GIVEN REQUEST - Pull out each line below that contains the string "here".

TASK INPUT -
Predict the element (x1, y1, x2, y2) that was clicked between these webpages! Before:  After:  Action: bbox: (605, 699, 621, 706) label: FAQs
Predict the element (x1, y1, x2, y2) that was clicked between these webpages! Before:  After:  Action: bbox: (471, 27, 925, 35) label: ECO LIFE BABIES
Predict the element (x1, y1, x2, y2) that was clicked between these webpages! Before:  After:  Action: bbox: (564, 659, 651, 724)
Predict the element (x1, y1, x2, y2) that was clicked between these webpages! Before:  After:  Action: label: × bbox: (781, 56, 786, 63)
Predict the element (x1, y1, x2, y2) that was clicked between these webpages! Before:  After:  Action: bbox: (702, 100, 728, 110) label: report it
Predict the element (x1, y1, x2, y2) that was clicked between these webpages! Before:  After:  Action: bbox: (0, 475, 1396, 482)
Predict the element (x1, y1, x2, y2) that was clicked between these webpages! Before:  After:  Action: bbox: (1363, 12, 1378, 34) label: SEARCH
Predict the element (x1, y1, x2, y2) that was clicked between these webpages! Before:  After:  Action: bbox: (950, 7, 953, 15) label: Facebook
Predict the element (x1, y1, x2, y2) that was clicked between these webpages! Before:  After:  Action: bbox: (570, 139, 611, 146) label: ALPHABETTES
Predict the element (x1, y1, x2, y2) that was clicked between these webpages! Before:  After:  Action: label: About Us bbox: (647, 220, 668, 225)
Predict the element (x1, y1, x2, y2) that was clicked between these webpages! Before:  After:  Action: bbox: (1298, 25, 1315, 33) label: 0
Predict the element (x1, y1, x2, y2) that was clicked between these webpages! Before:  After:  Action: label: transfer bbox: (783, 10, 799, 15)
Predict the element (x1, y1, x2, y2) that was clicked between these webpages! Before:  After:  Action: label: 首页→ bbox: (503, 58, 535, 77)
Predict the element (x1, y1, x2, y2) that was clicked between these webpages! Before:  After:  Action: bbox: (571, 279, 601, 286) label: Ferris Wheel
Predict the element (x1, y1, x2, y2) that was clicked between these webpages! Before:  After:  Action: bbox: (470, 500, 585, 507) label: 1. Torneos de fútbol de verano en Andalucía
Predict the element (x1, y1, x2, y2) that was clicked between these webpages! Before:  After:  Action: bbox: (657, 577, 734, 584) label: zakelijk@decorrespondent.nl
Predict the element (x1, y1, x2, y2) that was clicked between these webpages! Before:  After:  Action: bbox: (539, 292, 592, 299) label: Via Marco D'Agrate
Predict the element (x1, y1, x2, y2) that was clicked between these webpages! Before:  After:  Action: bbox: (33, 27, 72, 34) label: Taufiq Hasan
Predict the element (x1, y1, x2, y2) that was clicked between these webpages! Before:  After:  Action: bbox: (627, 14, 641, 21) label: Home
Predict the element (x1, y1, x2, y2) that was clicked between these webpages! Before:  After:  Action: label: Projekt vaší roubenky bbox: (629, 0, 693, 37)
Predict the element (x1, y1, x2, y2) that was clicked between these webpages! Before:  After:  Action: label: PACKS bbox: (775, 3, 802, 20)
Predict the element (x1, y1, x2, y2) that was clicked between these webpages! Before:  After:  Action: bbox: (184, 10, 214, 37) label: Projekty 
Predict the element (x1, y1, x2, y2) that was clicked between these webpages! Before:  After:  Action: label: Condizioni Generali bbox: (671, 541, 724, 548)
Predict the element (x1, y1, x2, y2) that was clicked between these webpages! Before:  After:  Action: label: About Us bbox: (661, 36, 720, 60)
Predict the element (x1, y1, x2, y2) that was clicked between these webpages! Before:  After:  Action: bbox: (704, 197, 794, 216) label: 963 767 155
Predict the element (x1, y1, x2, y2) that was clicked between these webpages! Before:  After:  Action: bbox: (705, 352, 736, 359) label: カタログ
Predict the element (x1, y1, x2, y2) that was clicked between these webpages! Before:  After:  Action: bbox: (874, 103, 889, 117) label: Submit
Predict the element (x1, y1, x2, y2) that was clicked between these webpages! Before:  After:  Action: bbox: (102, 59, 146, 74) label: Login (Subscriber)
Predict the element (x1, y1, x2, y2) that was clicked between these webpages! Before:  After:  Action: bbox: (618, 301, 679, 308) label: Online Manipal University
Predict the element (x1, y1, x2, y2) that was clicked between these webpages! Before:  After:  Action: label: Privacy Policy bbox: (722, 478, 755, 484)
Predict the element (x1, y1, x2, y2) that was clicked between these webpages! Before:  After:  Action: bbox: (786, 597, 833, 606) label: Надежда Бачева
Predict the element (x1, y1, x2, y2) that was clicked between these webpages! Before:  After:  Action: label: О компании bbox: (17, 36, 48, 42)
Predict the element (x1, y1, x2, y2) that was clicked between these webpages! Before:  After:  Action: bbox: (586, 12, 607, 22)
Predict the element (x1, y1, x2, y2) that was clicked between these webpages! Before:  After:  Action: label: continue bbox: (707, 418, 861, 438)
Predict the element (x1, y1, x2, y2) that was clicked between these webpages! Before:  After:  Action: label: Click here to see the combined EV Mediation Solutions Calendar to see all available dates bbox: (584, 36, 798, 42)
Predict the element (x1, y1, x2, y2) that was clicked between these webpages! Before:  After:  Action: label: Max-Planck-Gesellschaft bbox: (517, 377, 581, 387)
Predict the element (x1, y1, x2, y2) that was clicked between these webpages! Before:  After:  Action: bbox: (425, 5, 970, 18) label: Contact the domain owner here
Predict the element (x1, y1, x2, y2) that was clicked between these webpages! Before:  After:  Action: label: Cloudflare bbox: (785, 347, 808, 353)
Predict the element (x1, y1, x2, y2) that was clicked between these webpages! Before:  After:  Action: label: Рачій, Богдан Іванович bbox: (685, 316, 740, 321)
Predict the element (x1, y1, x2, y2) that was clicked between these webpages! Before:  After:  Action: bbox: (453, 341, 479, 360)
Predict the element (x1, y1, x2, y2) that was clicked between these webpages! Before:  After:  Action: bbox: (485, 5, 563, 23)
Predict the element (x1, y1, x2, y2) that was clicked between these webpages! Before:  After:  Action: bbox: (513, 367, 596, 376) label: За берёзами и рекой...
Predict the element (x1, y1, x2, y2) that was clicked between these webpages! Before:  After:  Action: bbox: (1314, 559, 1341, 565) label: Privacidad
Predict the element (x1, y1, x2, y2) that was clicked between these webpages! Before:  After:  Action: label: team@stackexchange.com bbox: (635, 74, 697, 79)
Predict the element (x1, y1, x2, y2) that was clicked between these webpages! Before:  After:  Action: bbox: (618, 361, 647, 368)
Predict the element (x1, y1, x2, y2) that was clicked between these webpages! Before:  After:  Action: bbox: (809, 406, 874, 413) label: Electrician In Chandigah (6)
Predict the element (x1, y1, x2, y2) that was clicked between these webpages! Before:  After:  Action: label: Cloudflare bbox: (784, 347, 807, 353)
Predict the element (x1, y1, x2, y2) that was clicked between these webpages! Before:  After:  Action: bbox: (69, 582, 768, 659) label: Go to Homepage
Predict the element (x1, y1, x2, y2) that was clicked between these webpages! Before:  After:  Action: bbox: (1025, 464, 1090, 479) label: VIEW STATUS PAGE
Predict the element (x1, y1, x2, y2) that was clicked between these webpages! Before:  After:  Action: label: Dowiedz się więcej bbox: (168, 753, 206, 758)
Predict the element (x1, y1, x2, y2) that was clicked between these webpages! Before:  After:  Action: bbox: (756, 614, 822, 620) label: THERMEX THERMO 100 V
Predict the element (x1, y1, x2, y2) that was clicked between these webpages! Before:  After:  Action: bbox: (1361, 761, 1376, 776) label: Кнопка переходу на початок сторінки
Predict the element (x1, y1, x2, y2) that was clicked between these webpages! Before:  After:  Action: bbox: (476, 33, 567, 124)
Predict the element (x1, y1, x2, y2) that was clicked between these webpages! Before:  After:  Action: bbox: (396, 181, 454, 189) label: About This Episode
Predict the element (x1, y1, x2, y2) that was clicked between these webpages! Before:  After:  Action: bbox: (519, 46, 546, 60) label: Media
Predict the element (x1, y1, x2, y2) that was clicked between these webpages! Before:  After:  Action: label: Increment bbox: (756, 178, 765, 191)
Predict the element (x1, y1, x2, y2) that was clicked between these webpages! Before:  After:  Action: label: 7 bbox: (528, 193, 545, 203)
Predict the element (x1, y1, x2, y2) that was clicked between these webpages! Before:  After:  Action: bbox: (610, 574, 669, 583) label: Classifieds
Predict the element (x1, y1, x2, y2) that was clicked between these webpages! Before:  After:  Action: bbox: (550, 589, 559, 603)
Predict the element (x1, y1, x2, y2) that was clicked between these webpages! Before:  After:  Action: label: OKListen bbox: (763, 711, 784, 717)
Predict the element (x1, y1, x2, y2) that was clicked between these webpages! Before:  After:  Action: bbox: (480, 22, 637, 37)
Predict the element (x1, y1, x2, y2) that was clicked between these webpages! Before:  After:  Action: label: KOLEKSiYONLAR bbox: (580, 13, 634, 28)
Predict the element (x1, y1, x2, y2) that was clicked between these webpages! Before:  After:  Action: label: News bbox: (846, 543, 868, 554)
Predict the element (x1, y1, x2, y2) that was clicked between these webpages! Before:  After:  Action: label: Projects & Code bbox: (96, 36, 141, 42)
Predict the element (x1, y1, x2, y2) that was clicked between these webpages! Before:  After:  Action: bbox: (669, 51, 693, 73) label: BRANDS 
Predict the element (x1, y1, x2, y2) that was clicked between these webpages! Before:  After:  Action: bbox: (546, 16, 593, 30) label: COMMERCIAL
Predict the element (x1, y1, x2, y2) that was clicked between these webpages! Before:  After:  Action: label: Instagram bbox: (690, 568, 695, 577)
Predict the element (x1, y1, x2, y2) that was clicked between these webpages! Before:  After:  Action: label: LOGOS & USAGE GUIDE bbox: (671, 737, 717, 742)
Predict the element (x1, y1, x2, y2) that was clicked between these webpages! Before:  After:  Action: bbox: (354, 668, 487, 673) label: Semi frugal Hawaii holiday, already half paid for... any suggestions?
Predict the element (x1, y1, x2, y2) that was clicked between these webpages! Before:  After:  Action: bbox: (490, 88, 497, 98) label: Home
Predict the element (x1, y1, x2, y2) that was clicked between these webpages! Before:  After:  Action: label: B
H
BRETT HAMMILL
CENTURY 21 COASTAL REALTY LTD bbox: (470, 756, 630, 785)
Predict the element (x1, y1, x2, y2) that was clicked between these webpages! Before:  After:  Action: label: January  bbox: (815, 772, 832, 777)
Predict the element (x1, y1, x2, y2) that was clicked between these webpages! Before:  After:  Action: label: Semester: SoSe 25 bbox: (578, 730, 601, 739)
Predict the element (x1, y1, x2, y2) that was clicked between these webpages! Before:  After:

THE REPLY -
Predict the element (x1, y1, x2, y2) that was clicked between these webpages! Before:  After:  Action: label: Click here to see the combined EV Mediation Solutions Calendar to see all available dates bbox: (584, 36, 798, 42)
Predict the element (x1, y1, x2, y2) that was clicked between these webpages! Before:  After:  Action: bbox: (425, 5, 970, 18) label: Contact the domain owner here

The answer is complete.